Archived

This topic is now archived and is closed to further replies.

Branchless code

This topic is 5503 days old which is more than the 365 day threshold we allow for new replies. Please post a new topic.

If you intended to correct an error in the post then please contact us.

Recommended Posts

Branchless code has the potential to run faster than the equivalent code that uses conditionals, or so I''ve heard. I was wondering about how people go about getting rid of conditional code, since it would seem to make a significant difference in some cases (such as frequently used code). One idea that came to mind is to use an array of function pointers instead of a conditional. For example, instead of something like (in my chess program): if (side_to_move == WHITE) { // do white stuff here } else { // do black stuff here } You could do something like: // Forgive me if my syntax for using function pointers is wrong typedef ... Function; Function do_stuff[] = { DoWhiteStuff, DoBlackStuff }; do_stuff[side_to_move](); That would eliminate the potential branch misprediction penalty, and only cost a call and ret instruction. So as long as the call+ret instructions don''t cost more than 10-20 cycles that you would suffer for a branch misprediction, you win here. In thinking about this, it sounded similar to the OOP refactoring technique known as "replace conditional with polymorphism". Is that essentially what is happening when I replace a conditional with a lookup table of function pointers? Anyway, I was wondering if someone more knowledgable than myself about these things could shed some light on which method would be more efficient, and about the real worth of branchless code. Is it worth a great amount of extra work to achieve branchless code? Or is it only going to provide minimal speedups? Thanks, Russell

Share this post


Link to post
Share on other sites
I''m not really knowledgeable about this, but I''ll tak an educated guess, and if someone knows more than I do, I''d love to hear it.

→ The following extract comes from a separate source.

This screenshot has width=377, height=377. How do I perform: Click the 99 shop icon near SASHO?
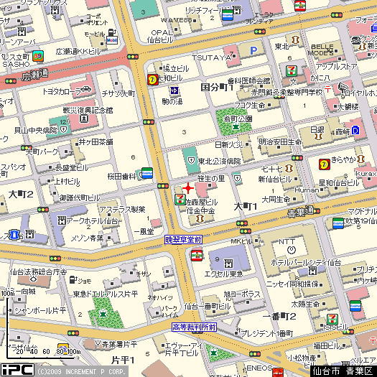(x=38, y=56)
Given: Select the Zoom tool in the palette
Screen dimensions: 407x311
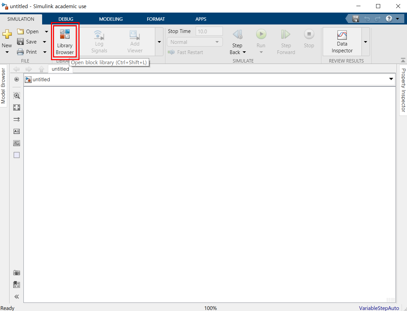Looking at the screenshot, I should (16, 96).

For the example situation where there are only two cases, I would suspect the if statement is faster. With an array of function pointers, there will be an array reference, which I would guess, takes at least as long as a conditional in the if. Regardless, in the situation with only two cases, it depends on what is more readable. I personally find the if statement easier to read.

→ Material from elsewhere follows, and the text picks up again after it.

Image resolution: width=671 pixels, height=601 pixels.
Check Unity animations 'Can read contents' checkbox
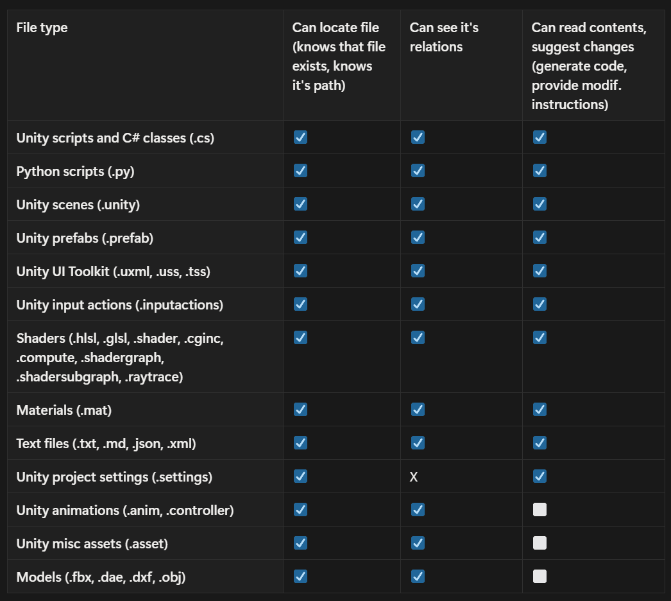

However, if you had something like

switch(side_to_move)
{
case white:
...
case red:
...
case blue:
...
}

where you have a lot of case statements, then I would go with the function pointers, because in that case, they will be faster, especially if the switch statement is rather large. 2 or 3 I wouldn''t worry about, 20 or 30, I''d worry. That''s an extreme though.

My opinion, if you only have one conditional, don''t bother changing your code, it''s probably not worth it. If you have a lot of conditionals that are called frequently, then you probably would change to function pointers if speed is an issue.

________________________
Grab your sword, and get prepared for the SolidSteel RPG engine, coming soon...(i.e. when it''s done)

Share this post


Link to post
Share on other sites
Guest Anonymous Poster
Only optimize places where you need increased efficiency. The example the original poster gave works in theory, aside from a few syntax issues. The trade-off is a taking a possible branch-prediction failure and turning it into an indirect jump. Determing whether or not it''s worth it is the difficlt part, but it works something like this.

x -- the time the original code took to execute
y -- the time addition incurred by a branch-prediction failure
z -- the time of an indirect jump
A -- the percent of the time you expect a branch-prediction failure to occur

So if x+y*A >= z, then you can argue that in most cases the function-pointer method is more efficient. You wouldn''t want to apply this method to anything but some portion of code that is executed repeatedly though, as the average case argument falls apart. You would never want to do this on code that will be executed only a few times or simply not very often. The other drawback to this is that since C and C++ do not support heterogenous arrays, the function signature is limited to one case. This may or may not pose a problem for your design.

Share this post


Link to post
Share on other sites
Guest Anonymous Poster
quote:

the time the original code took to execute



By this I meant the time it takes for a regular if-statement to be executed, which is just a direct jump or executed the next instruction of code, not the code contained in the if-statement itself. Anyway, it depends mostly on the percentage of time that you expect a branch-predition failure to occur.

Share this post


Link to post
Share on other sites
Guest Anonymous Poster
Calls/ret *also* need to be predicted, just like branches. If the CPU can''t predict a call, because the call will depend on the value of a register (or variable), then it ends up being as expensive (if not more) than a mispredicted branch.

The same applies to the ret too, so don''t think about messing up stack values to go around this.

Unless the code inside if (color == WHITE) {} else {} is dead simple, don''t think for a second that it will run faster without the branch. It most likely won''t. Your best bet is to move the conditionals outside of the inner loop (assuming your code is inside an inner loop). If that code isn''t inside an inner loop, then you are most likely trying to optimize the wrong code.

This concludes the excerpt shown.